Disputation - Rickard Shen
Rickard Shen defended his PhD thesis in solid mechanics, “On the low primary water stress corrosion cracking susceptibility of weld deformed Alloy 690”, on March 29, 2017. Faculty opponent was Professor Grace Burke from the Materials Performance Center of University of Manchester, UK. Adj Professor Pål Efsing has been Rickard’s supervisor.
Rickard has investigated factors influencing stress corrosion cracking, SCC, susceptibility in structural materials used in Nuclear Power Plants. In recent years it has been shown that the nickel-base Alloy 690 can become susceptible to SCC in the primary water of nuclear power plants with pressurized water reactors if it has been sufficiently deformed at room temperature. Although the material is not intentionally used in a deformed state, it can become deformed by various manufacturing processes. Welding is believed to be the process that is most likely to cause susceptibility, yet it does not seem quite that detrimental in experiments. The overall purpose of this work was to investigate why weld-induced deformation does not seem to cause the same degree of susceptibility as cold deformation.

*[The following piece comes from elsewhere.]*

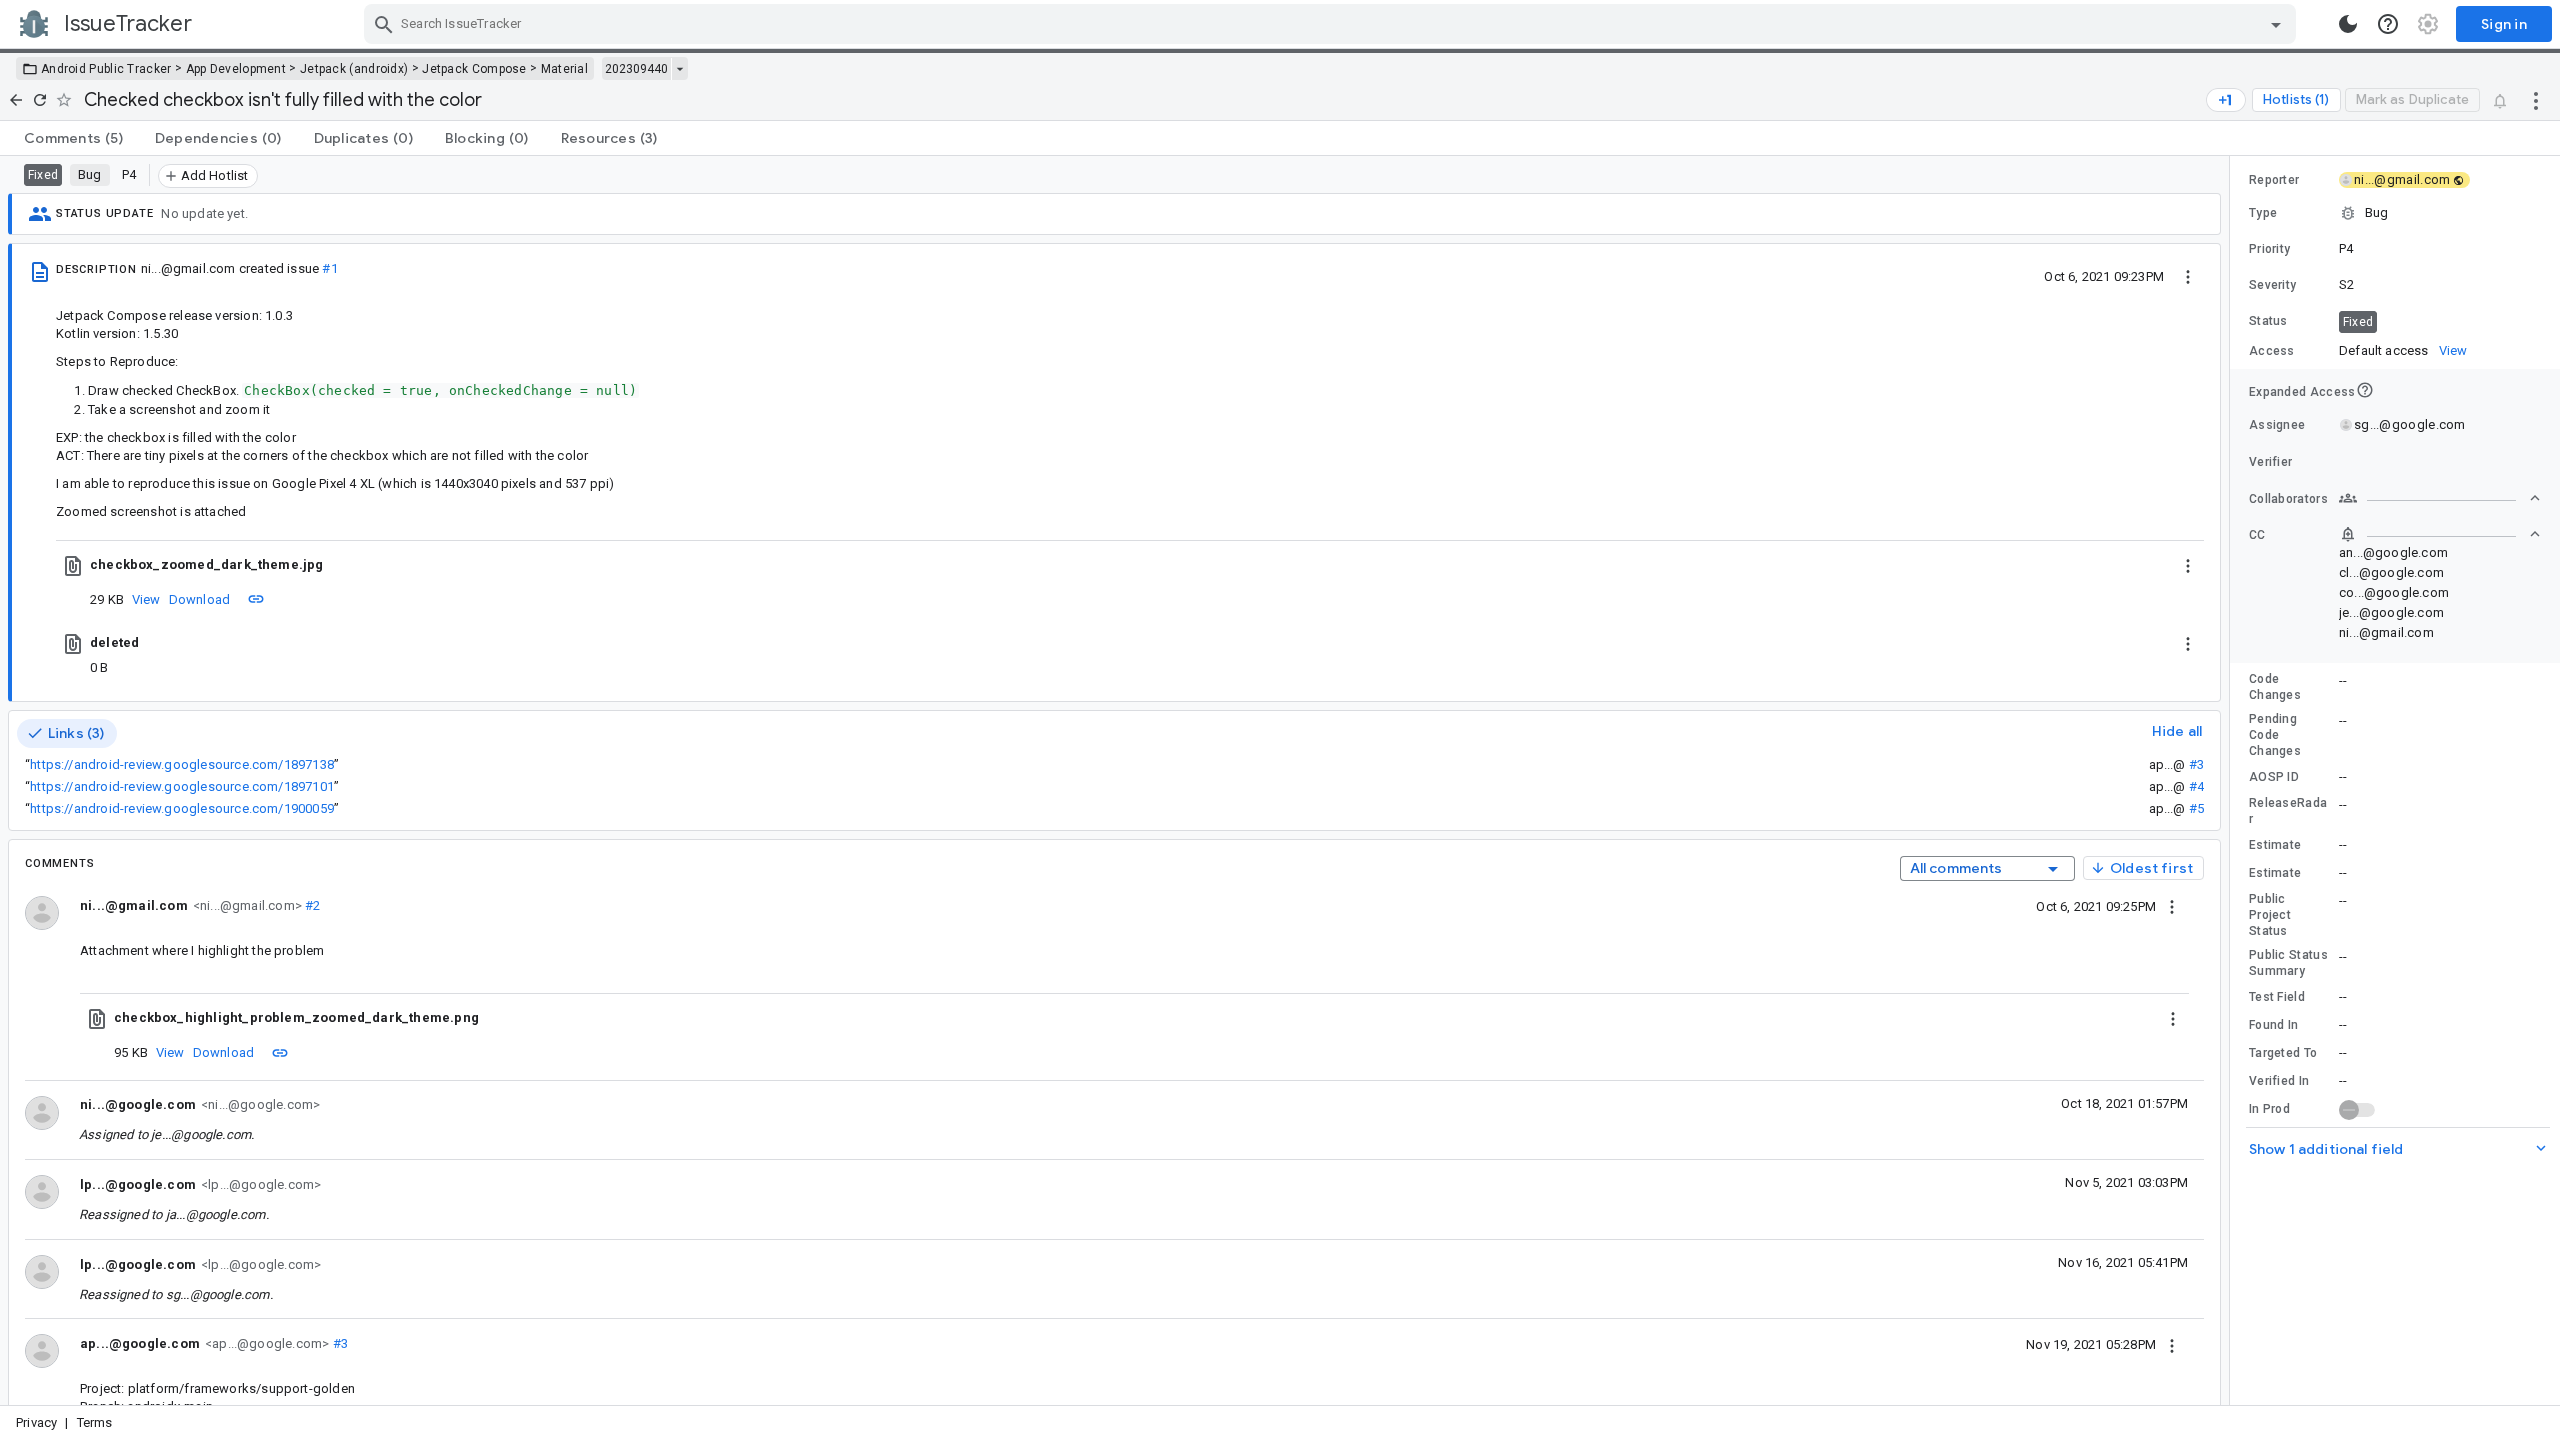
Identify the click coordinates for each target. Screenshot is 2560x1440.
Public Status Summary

The work started with a microstructural investigation to assess if any of the changes caused by welding can explain the difference in SCC behavior. While a beneficial change in the microstructure was observed, it was not enough to explain the differences.
The focus was then turned towards addressing knowledge gaps of the method used to assess weld-induced deformation. This method is based on measuring misorientations using electron backscatter diffraction (EBSD). It was shown that kernel average misorientation (KAM) is closer related to the degree of hardening than the degree of deformation, and that it can be used to obtain a qualitative map of hardness at the micrometer scale. Improvements to the KAM based method have been proposed along with estimates of strain distributions near welds from component mockups.
In the final paper of the study, the validity of using a misorientation-based method on warm deformation was tested. It was shown that the method gives a rough estimate of the degree of strain hardening, although the data suggests it is a small overestimation. The overestimation would mean that weld deformation may have a lower hardness than the strain estimate implies, which is beneficial for SCC resistance.